Bi-allelic hydroxymethylbilane synthase inactivation defines a homogenous clinico-molecular subtype of hepatocellular carcinoma

Abstract

Background & aims: Acute intermittent porphyria (AIP), caused by heterozygous germline mutations of the heme synthesis pathway enzyme HMBS (hydroxymethylbilane synthase), confers a high risk of hepatocellular carcinoma (HCC) development. Yet, the role of HMBS in liver tumorigenesis remains unclear.

Methods: Herein, we explore HMBS alterations in a large series of 758 HCC cases, including 4 patients with AIP. We quantify the impact of HMBS mutations on heme biosynthesis pathway intermediates and we investigate the molecular and clinical features of HMBS-mutated tumors.

Results: We identify recurrent bi-allelic HMBS inactivation, both in patients with AIP acquiring a second somatic HMBS mutation and in sporadic HCC with 2 somatic hits. HMBS alterations are enriched in truncating mutations, in particular in splice regions, leading to abnormal transcript structures. Bi-allelic HMBS inactivation results in a massive accumulation of its toxic substrate porphobilinogen and synergizes with CTNNB1-activating mutations, leading to the development of well-differentiated tumors with a transcriptomic signature of Wnt/β-catenin pathway activation and a DNA methylation signature related to ageing. HMBS-inactivated HCC mostly affects females, in the absence of fibrosis and classical HCC risk factors.

Conclusions: These data identify HMBS as a tumor suppressor gene whose bi-allelic inactivation defines a homogenous clinical and molecular HCC subtype.

Lay summary: Heme (the precursor to hemoglobin, which plays a key role in oxygen transport around the body) synthesis occurs in the liver and involves several enzymes including hydroxymethylbilane synthase (HMBS). HMBS mutations cause acute intermittent porphyria, a disease caused by the accumulation of toxic porphyrin precursors. Herein, we show that HMBS inactivation is also involved in the development of liver cancers with distinct clinical and molecular characteristics.

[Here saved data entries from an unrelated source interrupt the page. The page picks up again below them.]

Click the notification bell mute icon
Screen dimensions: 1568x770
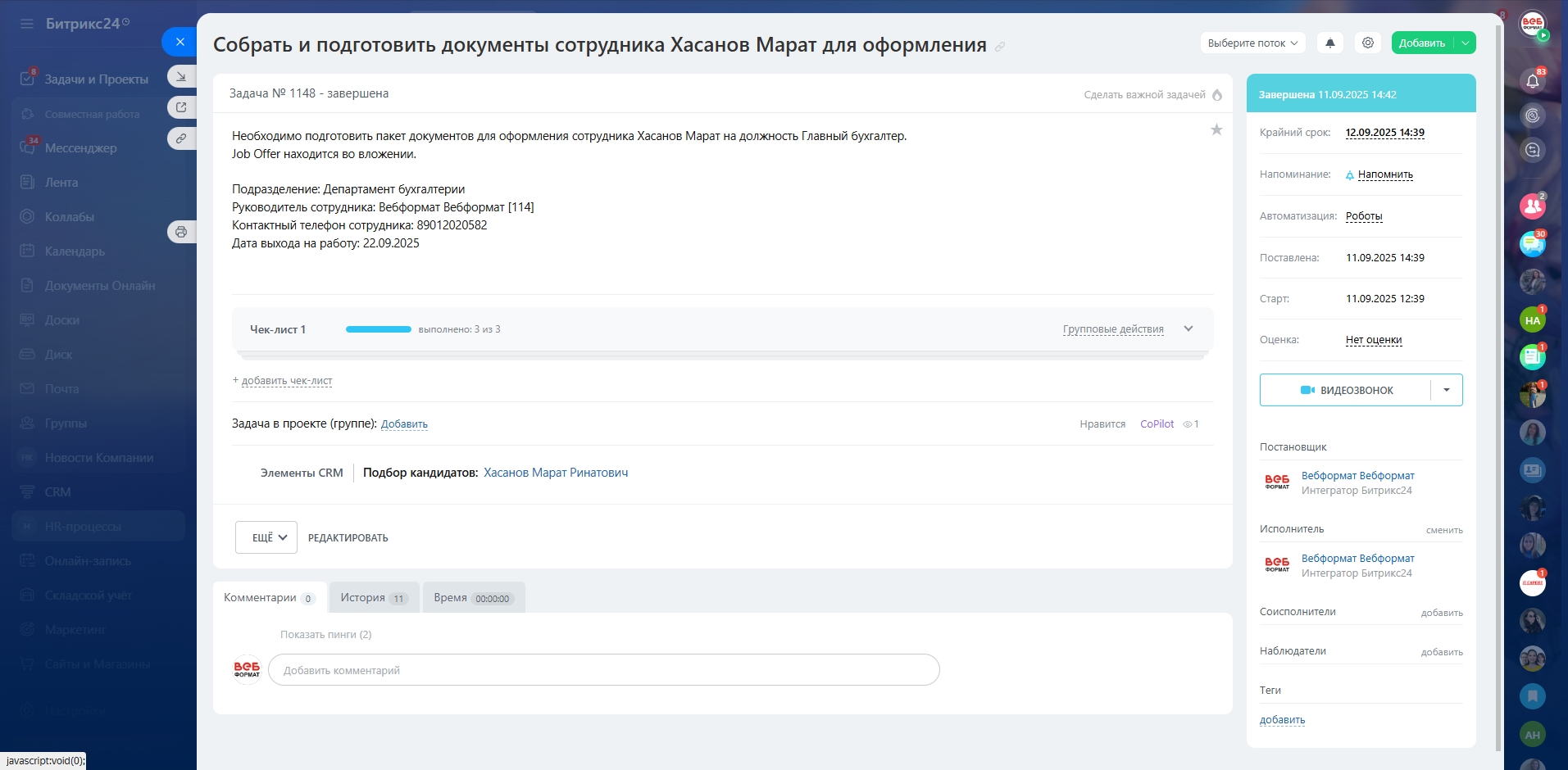[x=1329, y=43]
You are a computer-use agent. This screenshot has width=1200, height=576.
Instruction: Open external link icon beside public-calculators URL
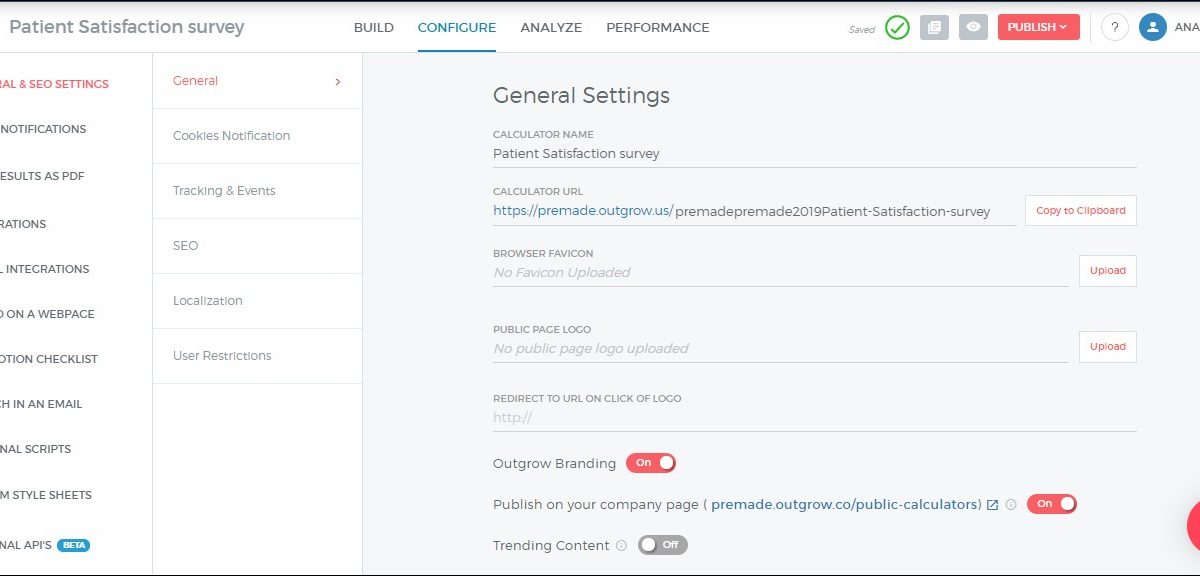993,505
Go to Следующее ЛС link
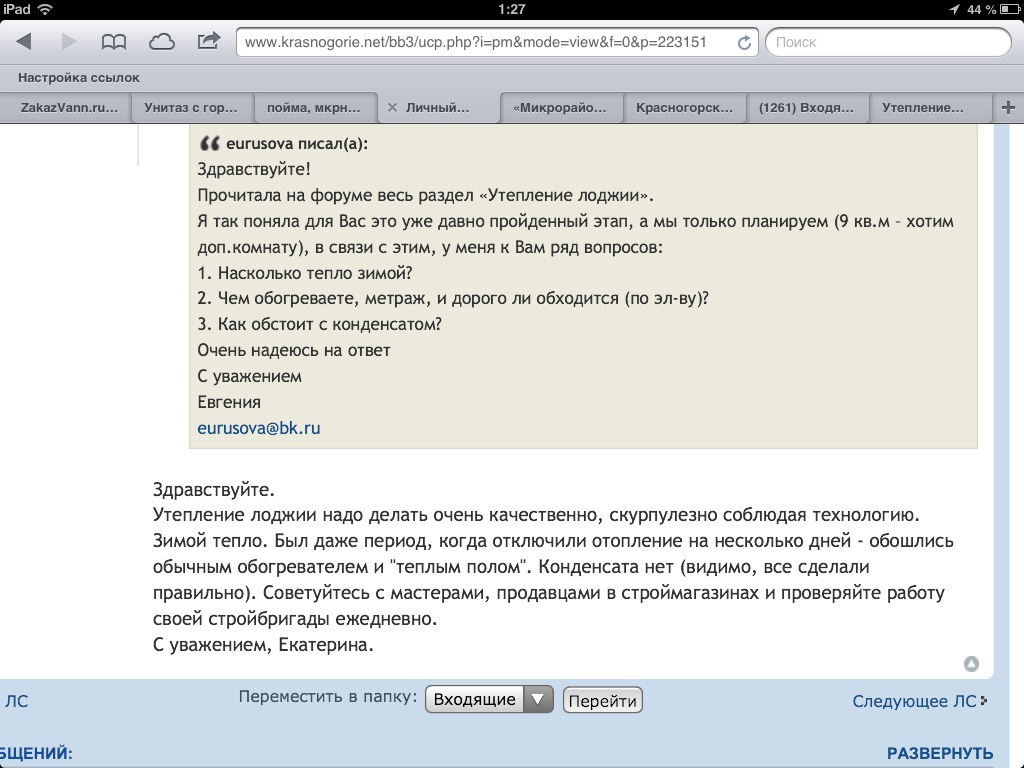Viewport: 1024px width, 768px height. pyautogui.click(x=914, y=701)
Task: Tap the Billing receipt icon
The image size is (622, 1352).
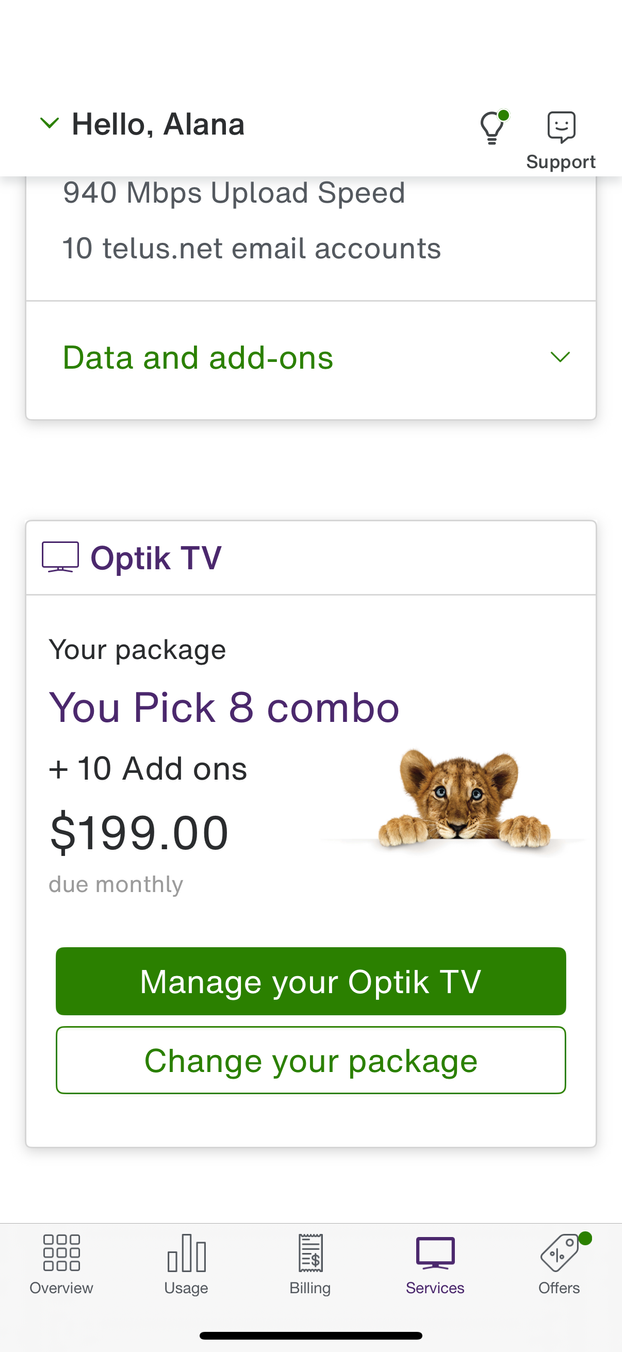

Keywords: Acute intermittent porphyria; Cancer Genomics; Heme biosynthesis pathway; Hepatocellular carcinoma.

Fig. 1.. Molecular history of HCC developed in patients with AIP.

Whole-genome sequencing of HCC and matched non-tumor liver samples from 3 patients with AIP revealed germline HMBS mutations and somatic alterations acquired by cancer cells. Alterations in known liver cancer driver genes are annotated. Patient #4027 developed 2 independent synchronous HCCs. AIP, acute intermittent porphyria; HCC, hepatocellular carcinoma; SVs, structural variants.

Fig. 2.. Recurrent inactivating HMBS mutations in HCC.

(A) Lollipop plot showing the type and distribution of HMBS mutations along the protein sequence. Amino acid and exon numbering is given with respect to the NCBI Refseq NM_000190 isoform. (B) Impact of splice mutations on RNA structure. RNA-sequencing coverage is shown in grey. Arcs represent split reads indicating splicing events. Mutations are highlighted in each plot. HCC, hepatocellular carcinoma.

Fig. 3.. Massive porphobilinogen accumulation in HMBS-mutated HCC.

Three heme biosynthesis pathway intermediates (porphobilinogen, protoporphyrin IX and hemin) were quantified by ultra-high performance liquid chromatography with quadrupole time-of-flight mass spectrometry. Porphobilinogen is the substrate of HMBS, protoporphyrin IX is the last intermediate before heme, and hemin results from the spontaneous oxidation of heme in vitro. These metabolites were quantified in 10 HCC/non-tumor liver pairs from 1 patient with AIP, 3 patients with HCC and somatic HMBS inactivation, and 6 patients with HCC without HMBS inactivation used as controls. AIP, acute intermittent porphyria; HCC, hepatocellular carcinoma.

Fig. 4.. Clinical and molecular features of HMBS-inactivated HCC.

Forest plots showing odds ratios for enrichment of clinical features (A) and driver alterations (B) among HMBS-inactivated HCC. P values were obtained using Fisher’s exact test. (C) t-distributed stochastic neighbor embedding plots showing the unsupervised classification of gene expression (RNA-sequencing) and DNA methylation (Illumina Infinium HumanMethylation450 BeadChip) profiles in the LICA-FR series. Previously defined transcriptomic (G1-G6) and DNA methylation (M1-M7) subgroups are indicated with a color code, and HMBS-mutated HCCs are highlighted with stars. (D) Gene expression signatures showing differential activity in HCC with or without HMBS mutations. (E) DNA methylation components showing differential activity in HCC with or without HMBS mutations. HCC, hepatocellular carcinoma.